Já tomei muito tempo da tua atenção na minha função de narrar…

4 comentários:

Ana Branco disse...

A amizade... Não facilita, esse teu narrador!...
Tem sido o pensamento que mais me atormenta nos últimos tempos. Porque tive duas desilusões seguidas nesta vertente da existência, que tanto prezo! E, sinceramente, não sei dizer se sofri (e sofro) mais com estas duas situações, do que já sofri por amor. Não sei mesmo...
Tenho verdadeiros amigos, puros e incondicionais, que me dão tanto quanto eu dou. E sei que, por isso, sou uma felizarda. Não consigo evitar, porém, sofrer pelo sacrifício a que me obriguei, ao afastar duas pessoas com as quais tanto me partilhei. O arrependimento não mora aqui, de todo! Mas a dor persiste.

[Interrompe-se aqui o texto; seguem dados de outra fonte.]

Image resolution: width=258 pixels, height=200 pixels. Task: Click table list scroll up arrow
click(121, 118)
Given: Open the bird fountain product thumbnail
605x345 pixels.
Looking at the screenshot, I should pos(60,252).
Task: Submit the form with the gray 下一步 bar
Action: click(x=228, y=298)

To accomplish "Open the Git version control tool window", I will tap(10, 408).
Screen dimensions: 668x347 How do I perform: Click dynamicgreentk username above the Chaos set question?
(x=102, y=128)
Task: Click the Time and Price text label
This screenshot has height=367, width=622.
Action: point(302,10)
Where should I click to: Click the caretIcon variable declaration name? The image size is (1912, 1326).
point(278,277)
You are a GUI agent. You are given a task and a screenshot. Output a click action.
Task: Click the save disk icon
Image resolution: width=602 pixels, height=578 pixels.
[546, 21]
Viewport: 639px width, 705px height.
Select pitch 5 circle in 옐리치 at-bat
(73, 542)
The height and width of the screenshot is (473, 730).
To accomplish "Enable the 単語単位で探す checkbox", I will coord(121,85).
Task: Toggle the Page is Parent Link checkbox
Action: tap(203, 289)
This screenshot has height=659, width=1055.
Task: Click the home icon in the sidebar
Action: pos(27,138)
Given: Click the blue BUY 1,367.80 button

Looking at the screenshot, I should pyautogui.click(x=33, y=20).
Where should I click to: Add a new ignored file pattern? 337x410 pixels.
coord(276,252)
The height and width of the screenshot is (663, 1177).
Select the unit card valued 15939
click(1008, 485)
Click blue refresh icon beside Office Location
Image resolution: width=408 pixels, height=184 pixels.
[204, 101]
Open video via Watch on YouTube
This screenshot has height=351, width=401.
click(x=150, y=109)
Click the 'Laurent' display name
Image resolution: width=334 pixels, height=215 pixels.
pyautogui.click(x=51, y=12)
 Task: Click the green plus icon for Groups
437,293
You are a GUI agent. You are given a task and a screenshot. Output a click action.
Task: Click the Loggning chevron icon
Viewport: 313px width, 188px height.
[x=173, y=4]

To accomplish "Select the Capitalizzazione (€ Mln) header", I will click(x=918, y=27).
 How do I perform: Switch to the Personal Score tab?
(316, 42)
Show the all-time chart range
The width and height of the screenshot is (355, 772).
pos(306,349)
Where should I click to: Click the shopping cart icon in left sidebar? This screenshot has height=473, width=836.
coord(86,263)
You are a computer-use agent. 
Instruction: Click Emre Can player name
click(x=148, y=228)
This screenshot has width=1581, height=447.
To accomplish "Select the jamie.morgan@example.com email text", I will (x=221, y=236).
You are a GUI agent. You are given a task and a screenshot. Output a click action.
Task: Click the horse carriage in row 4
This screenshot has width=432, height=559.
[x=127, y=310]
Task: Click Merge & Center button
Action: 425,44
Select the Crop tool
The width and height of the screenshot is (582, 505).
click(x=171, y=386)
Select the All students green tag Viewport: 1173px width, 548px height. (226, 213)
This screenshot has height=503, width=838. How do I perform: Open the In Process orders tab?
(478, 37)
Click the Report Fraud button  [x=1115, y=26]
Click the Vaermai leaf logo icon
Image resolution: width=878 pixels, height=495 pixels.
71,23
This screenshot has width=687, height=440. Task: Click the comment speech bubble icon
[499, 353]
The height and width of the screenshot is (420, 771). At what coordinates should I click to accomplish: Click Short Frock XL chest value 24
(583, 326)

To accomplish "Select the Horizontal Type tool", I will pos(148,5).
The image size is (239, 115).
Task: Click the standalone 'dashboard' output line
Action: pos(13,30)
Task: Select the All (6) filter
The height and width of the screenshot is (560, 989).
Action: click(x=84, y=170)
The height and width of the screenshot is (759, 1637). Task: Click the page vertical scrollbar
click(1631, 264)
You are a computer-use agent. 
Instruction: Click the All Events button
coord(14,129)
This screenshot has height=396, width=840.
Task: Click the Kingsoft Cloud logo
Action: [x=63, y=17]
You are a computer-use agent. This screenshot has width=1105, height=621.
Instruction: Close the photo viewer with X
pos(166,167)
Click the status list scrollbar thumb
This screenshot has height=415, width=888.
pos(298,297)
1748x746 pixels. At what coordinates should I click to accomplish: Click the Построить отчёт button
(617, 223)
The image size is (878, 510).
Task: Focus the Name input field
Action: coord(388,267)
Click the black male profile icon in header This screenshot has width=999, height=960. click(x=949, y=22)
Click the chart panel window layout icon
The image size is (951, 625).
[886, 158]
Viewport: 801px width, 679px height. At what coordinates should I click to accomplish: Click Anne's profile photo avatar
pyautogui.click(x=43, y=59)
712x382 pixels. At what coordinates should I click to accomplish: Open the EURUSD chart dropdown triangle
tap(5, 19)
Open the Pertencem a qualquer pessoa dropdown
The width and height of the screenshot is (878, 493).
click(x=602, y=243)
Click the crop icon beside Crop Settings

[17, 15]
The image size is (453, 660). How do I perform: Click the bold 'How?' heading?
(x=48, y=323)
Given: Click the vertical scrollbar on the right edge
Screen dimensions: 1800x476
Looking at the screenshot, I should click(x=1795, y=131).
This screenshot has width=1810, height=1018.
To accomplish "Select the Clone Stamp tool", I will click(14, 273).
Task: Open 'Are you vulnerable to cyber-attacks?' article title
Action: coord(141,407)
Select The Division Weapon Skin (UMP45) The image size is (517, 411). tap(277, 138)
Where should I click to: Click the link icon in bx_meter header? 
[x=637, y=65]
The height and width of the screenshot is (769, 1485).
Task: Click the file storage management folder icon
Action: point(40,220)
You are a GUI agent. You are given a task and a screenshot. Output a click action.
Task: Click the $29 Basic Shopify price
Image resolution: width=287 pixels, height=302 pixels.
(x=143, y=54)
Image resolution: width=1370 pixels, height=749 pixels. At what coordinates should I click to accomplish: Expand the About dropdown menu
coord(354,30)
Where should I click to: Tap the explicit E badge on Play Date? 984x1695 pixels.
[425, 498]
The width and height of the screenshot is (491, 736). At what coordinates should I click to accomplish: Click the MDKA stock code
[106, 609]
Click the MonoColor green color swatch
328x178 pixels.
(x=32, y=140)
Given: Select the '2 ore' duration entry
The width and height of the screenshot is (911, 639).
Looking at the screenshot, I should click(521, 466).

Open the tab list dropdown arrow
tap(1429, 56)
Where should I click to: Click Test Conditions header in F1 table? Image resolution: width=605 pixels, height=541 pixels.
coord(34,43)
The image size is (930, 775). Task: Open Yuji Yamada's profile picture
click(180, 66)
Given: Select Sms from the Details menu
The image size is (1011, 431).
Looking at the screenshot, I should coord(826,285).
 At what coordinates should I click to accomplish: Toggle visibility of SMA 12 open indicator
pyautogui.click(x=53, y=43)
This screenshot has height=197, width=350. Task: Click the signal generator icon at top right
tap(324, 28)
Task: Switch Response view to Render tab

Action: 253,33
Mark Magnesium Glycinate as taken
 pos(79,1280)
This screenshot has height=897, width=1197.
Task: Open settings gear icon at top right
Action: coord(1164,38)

Posso ousar dar-te um conselho?
Acredita sempre. Sê inocente, pois há quem mereça a tua amizade. E se há um sentimento poderoso, capaz de destacar o nosso melhor, é a amizade. Não duvides! :)

António Silva disse...

Sim, a amizade cria muitas desilusões porque esperamos demais dos outros. Todos têm o seu caminho e por vezes caminhamos juntos de tal forma que os tomamos por garantidos. Mas os caminhos são diferentes e há alturas em que se afastam, a bem, ou a mal. Nós também magoamos...
Amizade é um tipo de amor, logo, passível de magoar. Muitas vezes mais do que o dito amor romântico, por causa dos caminhos diferentes.
Mas sim, vale a penha acreditar na amizade, no entanto sem exigir que os outros sejam sempre iguais e sem nunca esquecer que magoa.

Ana Branco disse...

Tenho idade e experiência suficientes para não acreditar em contos de fadas, com finais felizes. Seja na amizade, seja no amor, seja em qualquer forma de relação interpessoal.
Não espero dos outros senão o que dou; até menos, em abono da verdade. Porque eu dou-me muito e cedo percebi que não posso, nem devo, exigir deles a mesma entrega, a mesma intensidade. E "a coisa" funciona!
Não me conheces, mas não assumo, normalmente, atitudes exigentes ou complicadas. Apesar de ser mulher. Eheheh!
Exijo, porém, reciprocidade, investimento, empenho e retorno. Em doses moderadas, claro, mas a amizade não passa de um mero relacionamento superficial se não se revestir destes factores. Se assim não for, devo afastar-me. E autopreservar-me. Independentemente de os outros não aceitarem a minha decisão (dá jeito ter pessoas como eu ali ao lado, disponíveis) e não sem antes me ter magoado fortemente, porque não sou uma desistente por natureza. Sou Carneiro, btw. ;)

António Silva disse...

Sim. Numa amizade deve haver o mínimo de entrega, senão é mero conhecimento. Não posso dizer que tenha sido magoado muitas vezes. Só as suficientes, aquelas que toda a gente deve sentir.
Sou Peixes, reservado por natureza e não gosto de estar dependente de outros.
A amizade e as suas consequências dariam uma grande discussão filosófica. Por mim, acho que devem existir e incentivadas até. Cada pessoa deve lidar com elas conforme a sua experiência de vida. Porque afinal de contas, não é uma ciência exacta. E ainda bem!